Deleuze&Guattari, Arzu Politikasına Giriş - Philip Goodchild
1950'lerde ve 1960'larda Fransa'da ortaya çıkan ve "yapısalcılık" olarak adlandırılan entelektüel hareket, ardından gelen tüm toplumsal ve felsefi kuramlar için başlıca gönderme noktası oldu. Yapısalcılık, düşünceyi, öznelliğin özgürlüğünü, deneyimini ve ilerlemesini araştırma düşüncesine dayandıran varoluşçuluk, görüngübilim ve Hegel'ci tarihselcilik gibi önceki egemen, hümanist düşünce tarzlarına tepki olarak gelişti. Yapısalcılık, insan kültürünü öznel deneyimleme olarak incelemek yerine, kültüre, yapısal özellikleri incelenecek bir "nesne" olarak geri dönmüştür. Benzer sorun ve yöntem dizileri farklı alanlarda araştırıldı; sonunda yanlış ya da doğru olarak, dilbilimde Roman Jakobson'ın, antropolojide Claude Lévi-Strauss'un, psikanalizde Jacques Lacan'ın, tarihte Michel Foucault'nun, Marksçı politik kuramda Louis Althusser'in ve yazın kuramında Roland Barthes'in yapıtları, "yapısalcılar" olarak bir araya getiridi. 1967'de Deleuze "A quoi reconnaît-on le structuraslisme?" başlıklı bir makale yazdı; burada Deleuze, daha sonra Différence et Répétition ve Logique du sens adlı yapıtlarında kullandığı farklı bir ontolojiye ve epistemolojiye dayanarak yapısalcılığın genel niteliklerini tanımlar. Yapısalcılığın ana niteliği, kültürel deneyimi meydana getirmiş üçlü bir yapıdır; bu yapıya göre, dışsal, nesnel bir gerçekliği gösteren ve içsel, öznel bir imgelemi belirten insani verilere ek olarak, sadece verili terimler arasındaki farklılaşmış ilişkilerden oluşan üçüncü bir simgesel boyut vardır. Deleuze'e göre bu simgesel boyut, kendi gelişimi sayesinde edimsel deneyimi üretebilen ilişkilerin ve tekil noktaların virtüel, topolojik bir mekânıdır. Deleuze, bu farklıaşmış alanı tanımlamak için Bergson'cu ontolojiye güvenir. Sadece veriler arasındaki ilişkilerden oluşmuş bu simgesel boyut, araştırma alanından bağımsız olarak ele alınabilir. Etnoloji, psikanaliz ve ekonomi gibi farklı alanların yapısal ilişkileri, yapısalcılığı evrensel bir beşeri bilim olarak oluşturan simgesel bir alana dayanarak ifade edilir.
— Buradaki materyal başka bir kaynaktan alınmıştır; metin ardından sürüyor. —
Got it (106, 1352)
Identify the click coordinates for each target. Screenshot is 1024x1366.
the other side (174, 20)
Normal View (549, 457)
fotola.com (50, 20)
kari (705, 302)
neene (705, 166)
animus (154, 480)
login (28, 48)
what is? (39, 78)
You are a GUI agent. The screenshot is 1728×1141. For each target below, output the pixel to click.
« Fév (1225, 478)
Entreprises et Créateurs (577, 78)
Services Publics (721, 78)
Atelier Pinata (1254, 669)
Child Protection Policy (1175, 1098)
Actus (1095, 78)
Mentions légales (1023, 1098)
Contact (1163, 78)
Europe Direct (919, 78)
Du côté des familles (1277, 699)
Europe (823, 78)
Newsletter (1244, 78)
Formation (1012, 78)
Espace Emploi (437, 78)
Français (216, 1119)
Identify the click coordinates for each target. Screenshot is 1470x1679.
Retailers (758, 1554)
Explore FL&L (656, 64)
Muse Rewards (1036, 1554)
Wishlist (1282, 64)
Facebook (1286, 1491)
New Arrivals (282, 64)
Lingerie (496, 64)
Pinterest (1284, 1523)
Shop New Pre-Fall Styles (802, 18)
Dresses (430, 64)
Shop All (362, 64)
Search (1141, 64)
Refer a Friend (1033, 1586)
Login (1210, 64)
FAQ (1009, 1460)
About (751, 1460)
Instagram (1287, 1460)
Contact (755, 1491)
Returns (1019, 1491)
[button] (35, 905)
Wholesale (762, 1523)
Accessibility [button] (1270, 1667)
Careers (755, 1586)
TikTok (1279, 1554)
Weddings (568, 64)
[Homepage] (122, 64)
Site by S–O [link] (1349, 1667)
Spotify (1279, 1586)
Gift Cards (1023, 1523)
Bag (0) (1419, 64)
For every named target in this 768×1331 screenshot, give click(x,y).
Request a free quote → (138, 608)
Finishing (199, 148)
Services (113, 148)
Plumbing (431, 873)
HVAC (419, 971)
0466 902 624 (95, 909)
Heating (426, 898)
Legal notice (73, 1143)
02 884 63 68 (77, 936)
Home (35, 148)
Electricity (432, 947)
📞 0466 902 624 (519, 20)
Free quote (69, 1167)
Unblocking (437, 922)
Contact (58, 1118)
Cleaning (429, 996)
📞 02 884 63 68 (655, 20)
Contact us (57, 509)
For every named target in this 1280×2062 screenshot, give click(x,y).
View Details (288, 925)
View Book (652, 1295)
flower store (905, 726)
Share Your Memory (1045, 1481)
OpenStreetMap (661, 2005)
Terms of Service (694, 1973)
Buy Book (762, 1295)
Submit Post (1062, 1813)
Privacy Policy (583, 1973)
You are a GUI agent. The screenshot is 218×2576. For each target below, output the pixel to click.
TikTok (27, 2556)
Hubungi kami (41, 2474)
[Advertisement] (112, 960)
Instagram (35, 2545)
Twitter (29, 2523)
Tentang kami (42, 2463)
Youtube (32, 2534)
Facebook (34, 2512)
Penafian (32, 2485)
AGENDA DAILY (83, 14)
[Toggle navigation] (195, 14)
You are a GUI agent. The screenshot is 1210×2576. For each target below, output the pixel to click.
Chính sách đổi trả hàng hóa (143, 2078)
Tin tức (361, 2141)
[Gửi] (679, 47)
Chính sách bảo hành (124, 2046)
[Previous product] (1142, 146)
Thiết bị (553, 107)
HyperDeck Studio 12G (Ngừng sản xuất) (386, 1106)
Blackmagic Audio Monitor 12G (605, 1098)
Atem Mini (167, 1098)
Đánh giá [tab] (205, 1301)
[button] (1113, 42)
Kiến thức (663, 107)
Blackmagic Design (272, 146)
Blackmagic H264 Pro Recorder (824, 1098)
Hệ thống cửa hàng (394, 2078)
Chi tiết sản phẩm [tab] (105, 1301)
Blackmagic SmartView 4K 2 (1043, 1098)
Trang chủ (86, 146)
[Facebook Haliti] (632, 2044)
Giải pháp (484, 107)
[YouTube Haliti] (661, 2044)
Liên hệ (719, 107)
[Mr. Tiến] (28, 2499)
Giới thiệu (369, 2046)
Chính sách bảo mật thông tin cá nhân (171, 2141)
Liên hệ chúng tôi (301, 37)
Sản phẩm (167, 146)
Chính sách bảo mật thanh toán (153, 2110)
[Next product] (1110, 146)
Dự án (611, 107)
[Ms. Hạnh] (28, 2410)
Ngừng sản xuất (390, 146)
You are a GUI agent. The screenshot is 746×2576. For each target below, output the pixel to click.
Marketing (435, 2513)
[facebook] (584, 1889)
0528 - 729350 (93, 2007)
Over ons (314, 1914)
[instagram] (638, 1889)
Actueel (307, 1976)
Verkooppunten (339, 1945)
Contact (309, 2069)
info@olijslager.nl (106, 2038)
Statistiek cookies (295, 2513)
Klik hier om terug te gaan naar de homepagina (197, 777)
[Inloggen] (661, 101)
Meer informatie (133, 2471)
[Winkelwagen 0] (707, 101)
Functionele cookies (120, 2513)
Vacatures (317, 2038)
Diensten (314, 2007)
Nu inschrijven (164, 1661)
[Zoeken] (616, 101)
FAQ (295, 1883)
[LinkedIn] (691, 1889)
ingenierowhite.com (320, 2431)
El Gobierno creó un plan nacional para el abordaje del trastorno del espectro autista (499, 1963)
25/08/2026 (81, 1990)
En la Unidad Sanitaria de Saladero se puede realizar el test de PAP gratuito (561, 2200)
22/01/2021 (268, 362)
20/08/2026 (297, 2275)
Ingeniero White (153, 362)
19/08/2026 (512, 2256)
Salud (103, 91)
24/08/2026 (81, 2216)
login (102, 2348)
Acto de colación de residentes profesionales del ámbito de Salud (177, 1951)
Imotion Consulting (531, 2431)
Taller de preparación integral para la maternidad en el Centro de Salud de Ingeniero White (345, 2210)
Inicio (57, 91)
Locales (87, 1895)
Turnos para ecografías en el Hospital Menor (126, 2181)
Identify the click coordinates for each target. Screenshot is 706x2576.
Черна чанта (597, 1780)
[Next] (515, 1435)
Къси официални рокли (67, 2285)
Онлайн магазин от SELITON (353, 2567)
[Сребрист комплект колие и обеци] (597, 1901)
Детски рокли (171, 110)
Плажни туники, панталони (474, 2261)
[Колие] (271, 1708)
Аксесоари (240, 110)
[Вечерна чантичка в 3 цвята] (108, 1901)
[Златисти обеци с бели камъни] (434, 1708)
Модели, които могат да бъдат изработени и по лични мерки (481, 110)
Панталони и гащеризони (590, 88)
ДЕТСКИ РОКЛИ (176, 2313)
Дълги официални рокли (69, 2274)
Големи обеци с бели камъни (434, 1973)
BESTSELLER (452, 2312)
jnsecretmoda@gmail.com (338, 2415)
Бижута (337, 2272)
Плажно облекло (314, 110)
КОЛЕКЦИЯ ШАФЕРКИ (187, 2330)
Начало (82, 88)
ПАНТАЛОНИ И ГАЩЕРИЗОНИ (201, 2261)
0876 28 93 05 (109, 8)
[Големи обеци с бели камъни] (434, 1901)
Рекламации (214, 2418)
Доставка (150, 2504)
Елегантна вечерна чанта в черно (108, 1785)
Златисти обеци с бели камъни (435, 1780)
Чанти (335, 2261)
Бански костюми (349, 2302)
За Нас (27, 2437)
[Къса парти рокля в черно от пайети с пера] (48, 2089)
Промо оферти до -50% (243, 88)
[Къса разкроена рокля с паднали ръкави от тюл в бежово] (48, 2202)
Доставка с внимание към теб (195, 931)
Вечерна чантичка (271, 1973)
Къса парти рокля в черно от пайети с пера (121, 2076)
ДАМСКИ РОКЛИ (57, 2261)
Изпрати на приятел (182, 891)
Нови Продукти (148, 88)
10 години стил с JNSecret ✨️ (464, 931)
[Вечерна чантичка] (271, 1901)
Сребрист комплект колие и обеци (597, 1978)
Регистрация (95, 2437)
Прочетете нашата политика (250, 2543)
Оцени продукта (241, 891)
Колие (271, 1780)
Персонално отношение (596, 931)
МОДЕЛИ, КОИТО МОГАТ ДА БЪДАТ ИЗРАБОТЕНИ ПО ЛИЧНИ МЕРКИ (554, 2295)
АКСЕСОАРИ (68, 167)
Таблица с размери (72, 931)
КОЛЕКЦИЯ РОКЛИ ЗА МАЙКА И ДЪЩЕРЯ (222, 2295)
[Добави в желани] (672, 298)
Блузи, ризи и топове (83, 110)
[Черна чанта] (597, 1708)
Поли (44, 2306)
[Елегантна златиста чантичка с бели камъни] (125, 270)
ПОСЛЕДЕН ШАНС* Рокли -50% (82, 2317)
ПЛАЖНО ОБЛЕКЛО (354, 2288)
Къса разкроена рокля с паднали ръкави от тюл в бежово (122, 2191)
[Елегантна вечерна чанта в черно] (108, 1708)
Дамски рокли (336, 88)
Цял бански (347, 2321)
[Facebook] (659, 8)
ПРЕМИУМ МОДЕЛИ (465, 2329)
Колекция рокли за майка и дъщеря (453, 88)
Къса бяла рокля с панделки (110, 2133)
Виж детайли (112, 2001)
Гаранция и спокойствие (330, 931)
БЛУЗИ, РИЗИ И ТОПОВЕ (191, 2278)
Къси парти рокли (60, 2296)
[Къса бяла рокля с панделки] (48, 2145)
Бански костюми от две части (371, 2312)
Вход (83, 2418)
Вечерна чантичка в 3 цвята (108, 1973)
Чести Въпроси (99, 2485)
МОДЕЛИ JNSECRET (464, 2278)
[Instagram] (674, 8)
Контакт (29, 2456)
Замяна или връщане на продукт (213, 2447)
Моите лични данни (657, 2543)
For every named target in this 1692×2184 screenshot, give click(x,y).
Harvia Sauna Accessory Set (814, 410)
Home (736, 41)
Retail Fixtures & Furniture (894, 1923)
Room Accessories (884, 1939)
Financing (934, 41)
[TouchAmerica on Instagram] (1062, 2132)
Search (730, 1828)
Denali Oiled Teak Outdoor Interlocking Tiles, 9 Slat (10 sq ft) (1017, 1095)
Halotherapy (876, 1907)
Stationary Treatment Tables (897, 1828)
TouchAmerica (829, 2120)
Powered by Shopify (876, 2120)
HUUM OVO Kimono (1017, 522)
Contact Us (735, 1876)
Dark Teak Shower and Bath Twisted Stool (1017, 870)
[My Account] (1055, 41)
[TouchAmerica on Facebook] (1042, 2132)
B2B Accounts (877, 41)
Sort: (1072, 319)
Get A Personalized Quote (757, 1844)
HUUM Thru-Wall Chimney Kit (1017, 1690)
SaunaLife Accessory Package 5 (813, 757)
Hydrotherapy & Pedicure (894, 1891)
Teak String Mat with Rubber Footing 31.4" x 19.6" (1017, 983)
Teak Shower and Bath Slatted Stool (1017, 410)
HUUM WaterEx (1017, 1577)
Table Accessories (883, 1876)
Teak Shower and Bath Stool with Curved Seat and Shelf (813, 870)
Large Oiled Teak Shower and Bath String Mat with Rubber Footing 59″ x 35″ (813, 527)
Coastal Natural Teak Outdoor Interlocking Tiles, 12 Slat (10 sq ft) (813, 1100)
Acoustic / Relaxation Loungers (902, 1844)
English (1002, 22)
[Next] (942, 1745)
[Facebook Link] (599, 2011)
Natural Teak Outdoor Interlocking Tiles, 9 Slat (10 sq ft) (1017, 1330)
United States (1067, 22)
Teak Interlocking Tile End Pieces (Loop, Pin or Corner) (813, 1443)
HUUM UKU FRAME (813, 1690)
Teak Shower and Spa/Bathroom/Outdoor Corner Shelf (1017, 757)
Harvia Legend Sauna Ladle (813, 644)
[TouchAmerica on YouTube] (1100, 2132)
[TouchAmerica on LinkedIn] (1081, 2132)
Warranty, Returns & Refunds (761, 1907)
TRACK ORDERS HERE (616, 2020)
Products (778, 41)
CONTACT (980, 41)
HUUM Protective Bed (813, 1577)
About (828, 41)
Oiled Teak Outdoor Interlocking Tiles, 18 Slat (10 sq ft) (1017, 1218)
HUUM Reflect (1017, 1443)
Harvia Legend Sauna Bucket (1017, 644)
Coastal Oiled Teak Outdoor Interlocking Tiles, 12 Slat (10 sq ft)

İnsani veriler, bu dil kimi kez gizli ya da sözsüz bir dil olsa da, sadece dil aracılığıyla iletebildikleri için, dil bilim, yapısalcılığın bütünü içinde egemen hale geldi. Simgesel ilişkiler, ilk kez Ferdinand Saussure tarafından ana hatları çizilen, dilin anlamlama yapısına dayanarak ele alındı; burada bir gösteren, onun yerine geçebilecek sözcüklerle kurduğu farklı ilişkiler aracılığıyla çağrışımsal anlamlarını kazanıyordu. Bu düşünce biçiminin sonucu, eylemlerin, artık bireysel faillere atfedilememesiydi; çünkü birleşimler, roller ve tavırlar, dile, kültüre, politik ekonomiye ve benzeri şeylere ait olan simgesel alandaki bir öznenin yeri tarafından haritandırılıyordu. İnsani özne, şimdi bir ürün olarak, dil içinde üretilen ve dilbilimsel gösteren "ben" tarafından belirlenen bir yer olarak ele alınıyordu.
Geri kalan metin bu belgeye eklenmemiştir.